Badiger Devendra’s Vanya, now chosen for the Indian Panorama at the Goa International Film Festival from November 20 to 28, arrives quietly. It unfolds like sunlight filtering through dense leaves, inviting you to pause and notice the small details, the heartbeat of a forest and the rhythm of a life intertwined with the land.
“The story begins where ambition ends. Here, in these haadis, life was measured not by what you owned, but by how you lived,” says Badiger Devendra. The film follows an elderly man who will not leave the forest he calls home. His quiet defiance stands out in a world that measures progress in numbers rather than human presence. Through this steadfastness, Devendra examines what we lose and what we gain when development moves forward without looking back.
Vanya presents contrasts. Civilisation intrudes, but the forest remains, patient and observant of human choices. “The forest has memory,” Devendra notes. “Sometimes memory is the only form of justice left.”
The narrative gently explores the fragility of values, the slow decline of traditions, and how the pull of money alters even the simplest lives.

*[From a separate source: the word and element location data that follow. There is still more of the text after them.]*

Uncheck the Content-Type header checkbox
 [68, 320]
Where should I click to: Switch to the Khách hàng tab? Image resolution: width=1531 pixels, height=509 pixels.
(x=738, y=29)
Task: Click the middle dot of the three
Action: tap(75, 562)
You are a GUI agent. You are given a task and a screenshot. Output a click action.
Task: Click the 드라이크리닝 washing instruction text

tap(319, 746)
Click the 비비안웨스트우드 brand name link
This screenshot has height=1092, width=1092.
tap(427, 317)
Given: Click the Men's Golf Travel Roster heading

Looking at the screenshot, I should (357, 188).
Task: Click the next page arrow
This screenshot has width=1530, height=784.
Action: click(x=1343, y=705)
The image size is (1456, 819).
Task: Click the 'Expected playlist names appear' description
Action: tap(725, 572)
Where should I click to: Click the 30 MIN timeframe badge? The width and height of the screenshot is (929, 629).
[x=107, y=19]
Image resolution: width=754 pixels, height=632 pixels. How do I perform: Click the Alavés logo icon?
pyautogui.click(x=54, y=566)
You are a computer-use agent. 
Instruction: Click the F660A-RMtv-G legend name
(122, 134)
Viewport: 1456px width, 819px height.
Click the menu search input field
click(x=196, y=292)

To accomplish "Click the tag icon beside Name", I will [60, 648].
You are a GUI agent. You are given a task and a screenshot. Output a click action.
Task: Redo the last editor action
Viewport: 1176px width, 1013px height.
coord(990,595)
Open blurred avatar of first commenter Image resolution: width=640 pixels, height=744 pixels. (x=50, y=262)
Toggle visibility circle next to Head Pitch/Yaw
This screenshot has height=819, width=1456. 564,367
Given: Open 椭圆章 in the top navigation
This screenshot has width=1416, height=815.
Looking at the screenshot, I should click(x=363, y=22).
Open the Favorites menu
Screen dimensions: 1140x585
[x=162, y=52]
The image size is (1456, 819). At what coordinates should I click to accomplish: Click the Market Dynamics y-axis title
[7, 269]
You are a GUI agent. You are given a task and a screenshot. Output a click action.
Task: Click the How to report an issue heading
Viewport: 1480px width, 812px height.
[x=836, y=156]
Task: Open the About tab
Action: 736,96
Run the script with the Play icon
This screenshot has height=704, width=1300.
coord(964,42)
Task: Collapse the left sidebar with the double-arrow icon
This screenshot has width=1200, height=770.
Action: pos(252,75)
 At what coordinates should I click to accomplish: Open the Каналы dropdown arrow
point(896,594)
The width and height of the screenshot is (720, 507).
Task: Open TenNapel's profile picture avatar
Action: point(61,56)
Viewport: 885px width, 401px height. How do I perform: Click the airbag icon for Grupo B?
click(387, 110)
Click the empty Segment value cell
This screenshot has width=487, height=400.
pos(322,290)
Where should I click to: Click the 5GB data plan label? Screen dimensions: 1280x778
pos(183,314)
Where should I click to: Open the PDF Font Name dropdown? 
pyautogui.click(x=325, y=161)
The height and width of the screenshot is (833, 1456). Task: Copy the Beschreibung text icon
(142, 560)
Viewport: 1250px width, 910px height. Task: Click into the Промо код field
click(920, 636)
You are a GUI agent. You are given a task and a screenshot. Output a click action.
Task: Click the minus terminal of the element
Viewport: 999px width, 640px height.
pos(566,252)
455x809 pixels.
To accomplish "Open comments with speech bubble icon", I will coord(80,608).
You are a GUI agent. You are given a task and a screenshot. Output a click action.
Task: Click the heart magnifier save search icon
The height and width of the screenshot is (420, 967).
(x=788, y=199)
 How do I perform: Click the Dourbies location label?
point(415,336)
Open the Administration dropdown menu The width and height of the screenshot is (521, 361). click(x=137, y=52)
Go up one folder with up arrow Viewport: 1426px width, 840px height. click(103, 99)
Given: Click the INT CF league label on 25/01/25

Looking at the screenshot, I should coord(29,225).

The performances strengthen the film’s subtle power. Vijanath Biradar leads with quiet depth, embodying a silence filled with history and resistance. Prakash Belawadi adds a poetic touch in his key role, while Meghana Belawadi, Ashwin Hassan, and Yashwanth Kuchabal enrich the story with the textures of daily life, blending the forest and its people. “The cast embodies the landscape. They are the forest in flesh and thought,” says Devendra.
Produced by Pallavi Ananth Poomagaame under Ideaworks Motion Pictures, Vanya has finished its technical screening and will travel through international festivals before its theatrical release in March 2026. Devendra’s message is clear: “I wanted to hold up a mirror, not to blame but to ask what we have given up in the name of progress.”